Spark sql is generating query plan with all partitions information even though if we apply filters on partitions in the query. Due to this, spark driver/hive metastore is hitting with OOM as each table is with lots of partitions.
We can confirm from hive audit logs that it tries to fetch all partitions from hive metastore.
2016-12-28 07:18:33,749 INFO [pool-4-thread-184]: HiveMetaStore.audit (HiveMetaStore.java:logAuditEvent(371)) - ugi=rajub ip=/x.x.x.x cmd=get_partitions : db=xxxx tbl=xxxxx
Configured the following parameters in the spark conf to fix the above issue(source: from spark-jira & github pullreq):
== Physical Plan ==
HiveTableScan [rejection_reason#626], MetastoreRelation dbname, tablename, None, [(year#314 = 2016),(month#315 = 12),(day#316 = 28),(hour#317 = 2),(venture#318 = DEFAULT)]

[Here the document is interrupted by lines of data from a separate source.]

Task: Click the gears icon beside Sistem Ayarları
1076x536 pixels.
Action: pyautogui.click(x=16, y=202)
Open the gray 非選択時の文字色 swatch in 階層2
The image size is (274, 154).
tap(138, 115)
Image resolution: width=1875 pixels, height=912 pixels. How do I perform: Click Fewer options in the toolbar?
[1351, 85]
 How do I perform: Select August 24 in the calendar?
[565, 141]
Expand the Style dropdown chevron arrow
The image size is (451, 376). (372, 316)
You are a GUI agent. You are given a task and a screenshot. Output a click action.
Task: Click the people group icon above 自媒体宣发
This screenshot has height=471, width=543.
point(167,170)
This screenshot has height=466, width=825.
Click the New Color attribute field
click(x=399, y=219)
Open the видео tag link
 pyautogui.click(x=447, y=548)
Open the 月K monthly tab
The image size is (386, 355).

get_partitions_by_filter method is called and fetching only required partitions.
But we are seeing parquetDecode errors in our applications frequently after this. Looks like these decoding errors were because of changing serde from spark-builtin to hive serde.
I feel like, fixing query plan generation in the spark-sql is the right approach instead of forcing users to use hive serde.
Is there any workaround/way to fix this issue? I would like to hear more thoughts on this :)